What smoking, procurement, and a logistics podcast have in common
Something happened this weekend that I need to document — not because it was planned, but because it wasn’t.
Within a 48-hour window, three unrelated events converged in a way that demonstrates exactly how Hansen Strand Commonality™ works — and why the methodology behind the Hansen Fit Score™ produces outcomes in the 93–97% longitudinal accuracy range across measured implementation success vs. failure outcomes.
Let me walk you through it.
The Convergence
On Friday, CIO Magazine published an analysis of Salesforce’s new Agentic Work Unit (AWU) metric. Analysts from Moor Insights, Constellation Research, Greyhound Research, and The Futurum Group independently concluded the same thing:
AWU measures activity, not outcomes.
In sharing his article on LinkedIn, the author — Anirban Ghoshal — cited the Hansen Method™ by name alongside those analyst firms.
On Sunday evening, a senior procurement executive I’ve known for over a decade — someone with direct experience across Fortune 500 transformations — sent me a message. Chris Sawchuk, Principal and Global Procurement Advisory Practice Leader at The Hackett Group, had just posted on LinkedIn about agentic AI in procurement. His key phrase: organizations face challenges in “readiness, governance, and team awareness.”
Their note: “I’ve known him 10 years. Never heard him mention readiness before.”

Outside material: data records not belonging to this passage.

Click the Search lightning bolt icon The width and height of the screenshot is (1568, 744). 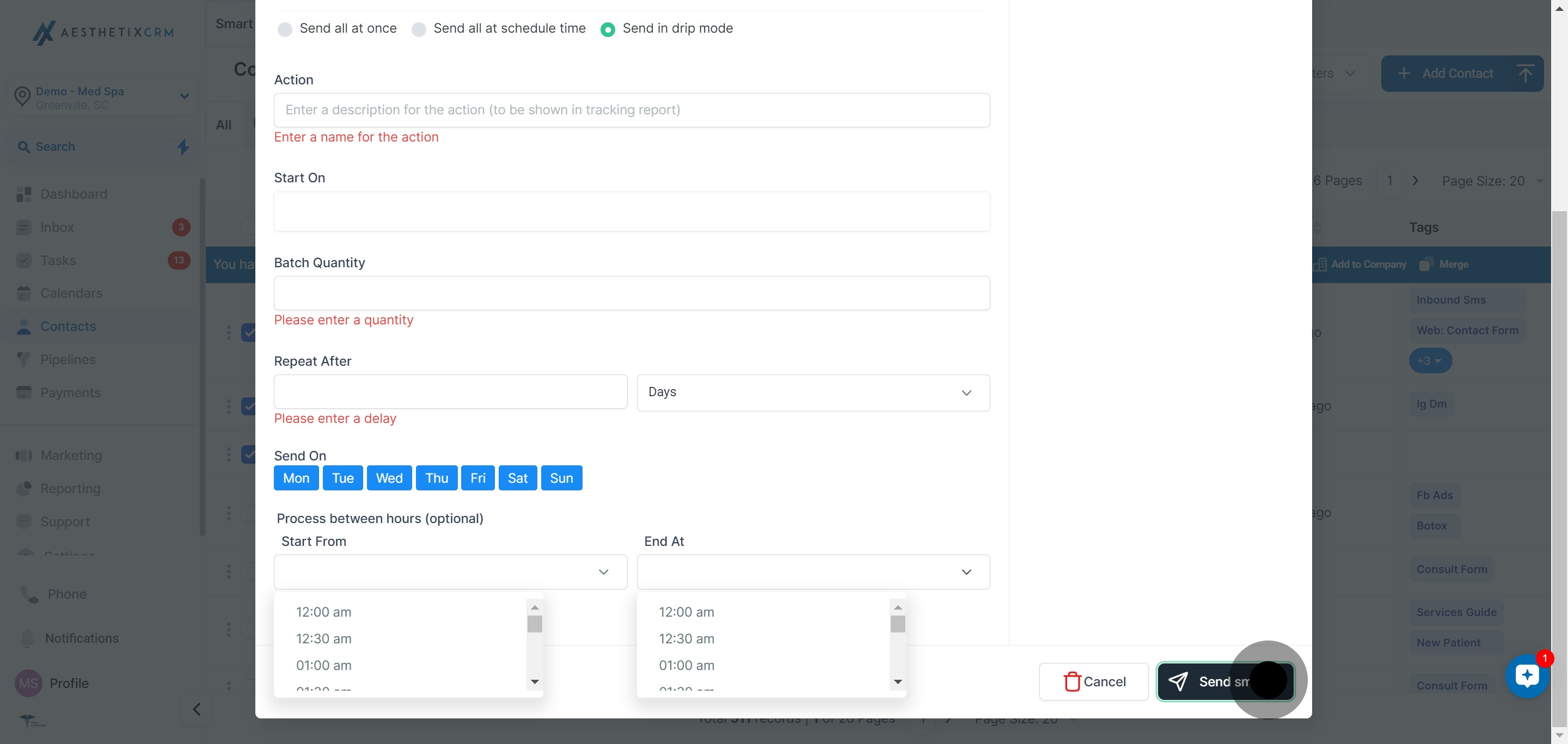pyautogui.click(x=183, y=146)
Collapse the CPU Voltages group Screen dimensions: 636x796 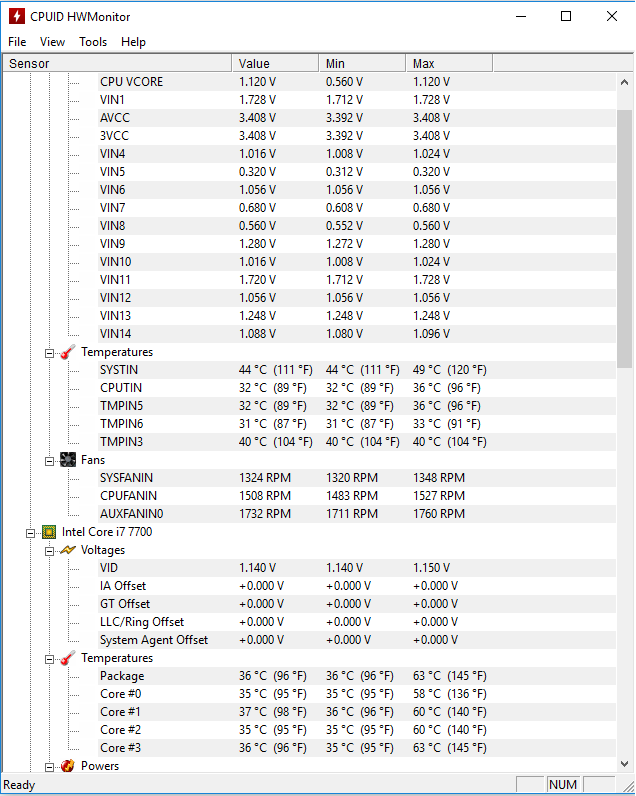pos(49,551)
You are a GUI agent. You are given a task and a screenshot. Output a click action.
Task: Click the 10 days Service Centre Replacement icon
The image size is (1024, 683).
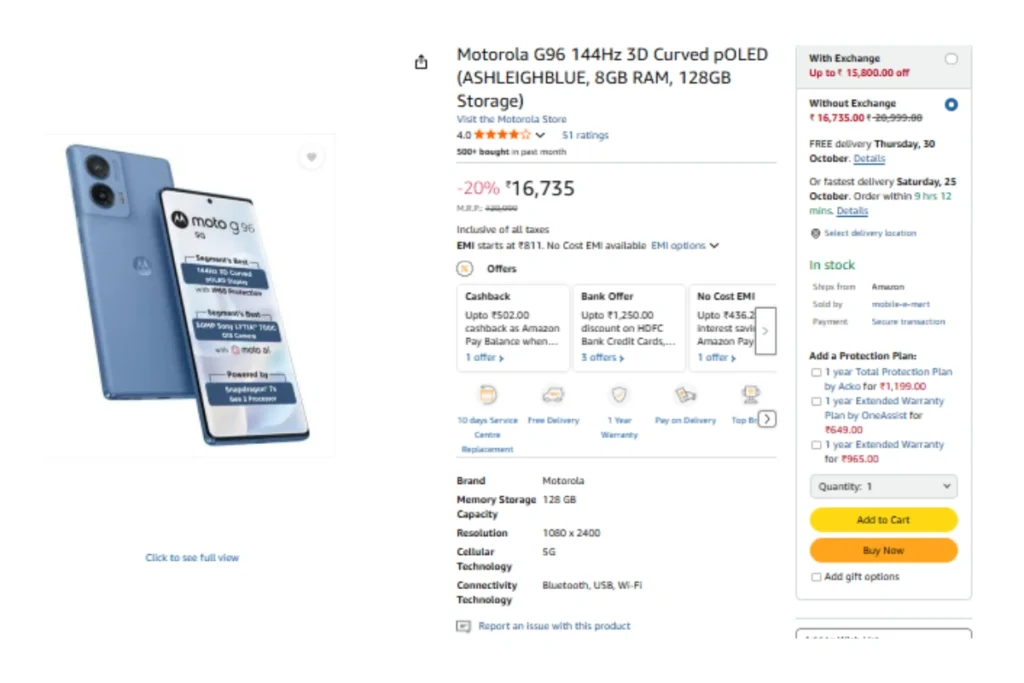click(488, 395)
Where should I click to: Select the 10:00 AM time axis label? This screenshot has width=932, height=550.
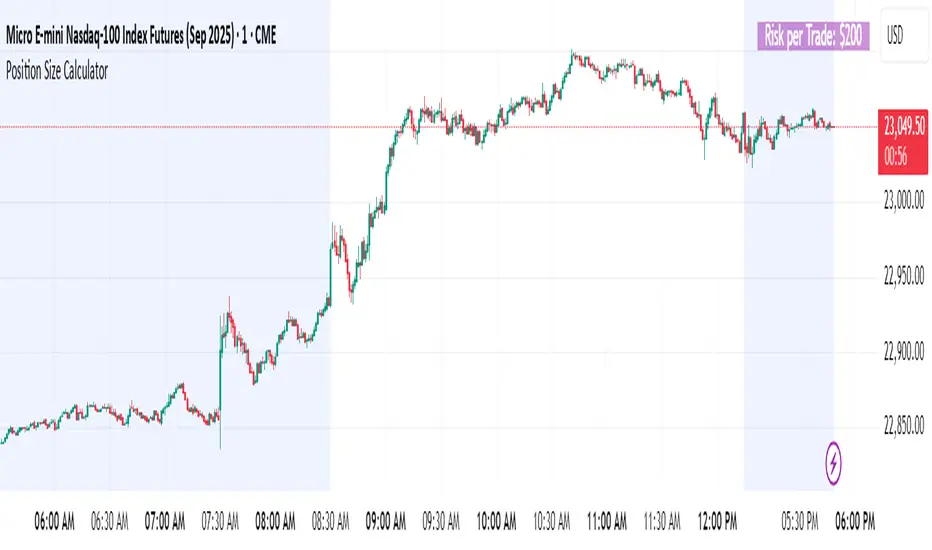tap(498, 521)
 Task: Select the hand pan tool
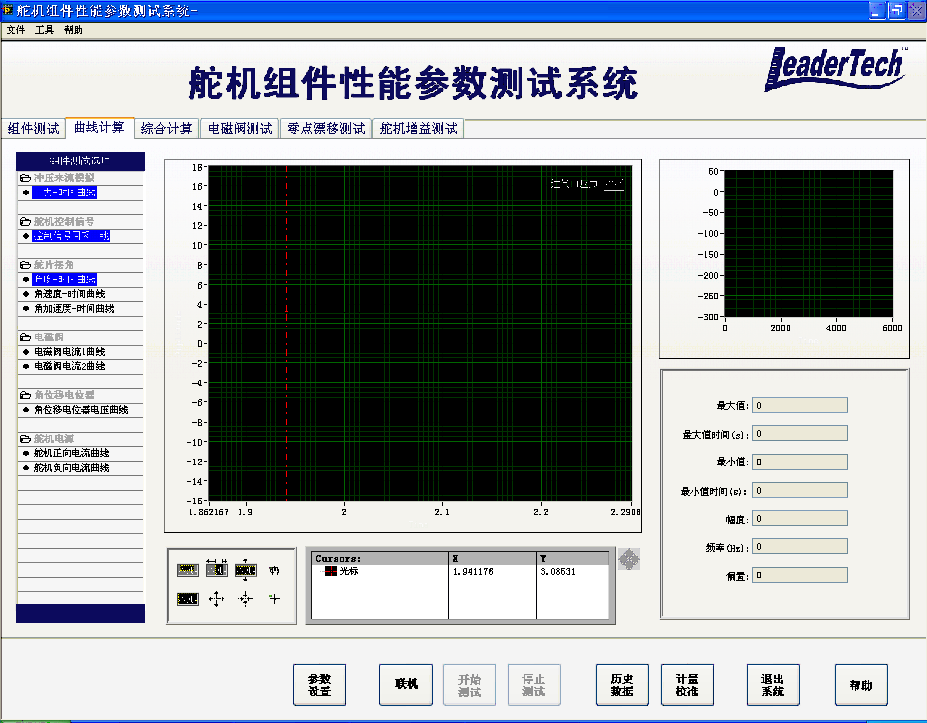pyautogui.click(x=274, y=570)
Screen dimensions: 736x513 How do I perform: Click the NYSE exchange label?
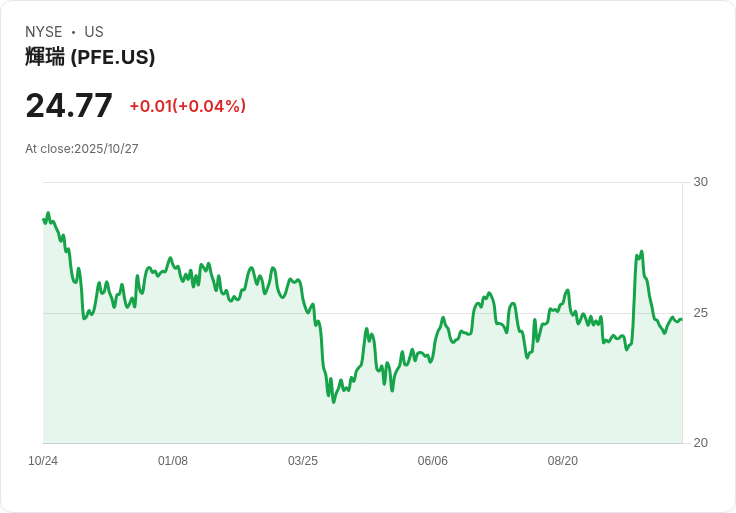coord(44,32)
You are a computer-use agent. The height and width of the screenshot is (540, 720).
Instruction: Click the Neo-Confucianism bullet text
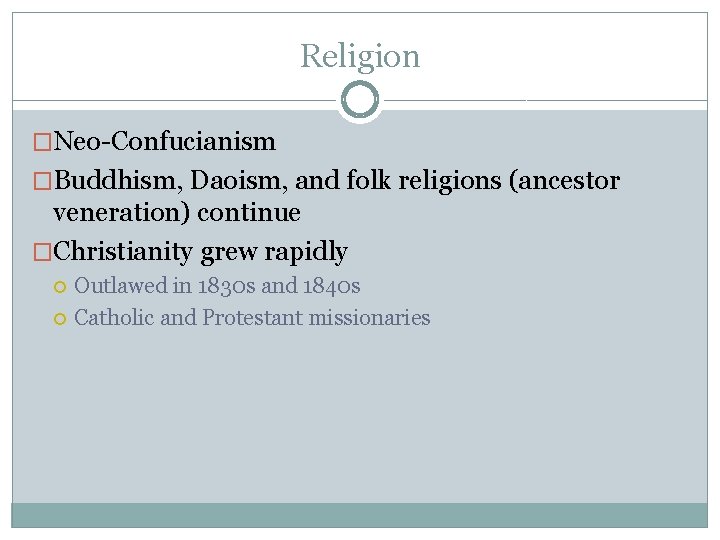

At the same time, in a completely unrelated corner of my feed, Harshida Acharya — a logistics partner and podcast co-host — was writing about delivery and retention. Her observation: “Many leaders make it a priority to experience their own operations directly. Seeing the process as a customer often reveals gaps that metrics alone do not.”
She was describing the 4 o’clock question — the diagnostic moment from our 1998 Department of National Defence engagement — without knowing the term, the methodology, or the history behind it.
Two posts. Two industries. One diagnostic pattern — emerging independently, without coordination.
That is what strand commonality looks like in real time.
The Longer Pattern
These aren’t isolated signals. They are data points on a trajectory that has been building for four decades — and that the industry has been unable or unwilling to see.
To understand why, it helps to look at the only other modern case where overwhelming evidence failed to change institutional behavior for decades — and what finally broke the pattern.
In 1950, researchers published the first clinical evidence linking smoking to lung cancer. Smoking rates didn’t drop. They increased — peaking at nearly 57% by 1955. It took 14 years for the Surgeon General to issue an official report. It took 48 years for the tobacco industry to concede through the Master Settlement Agreement. It took 75 years for smoking rates to fall from 45% to 10%.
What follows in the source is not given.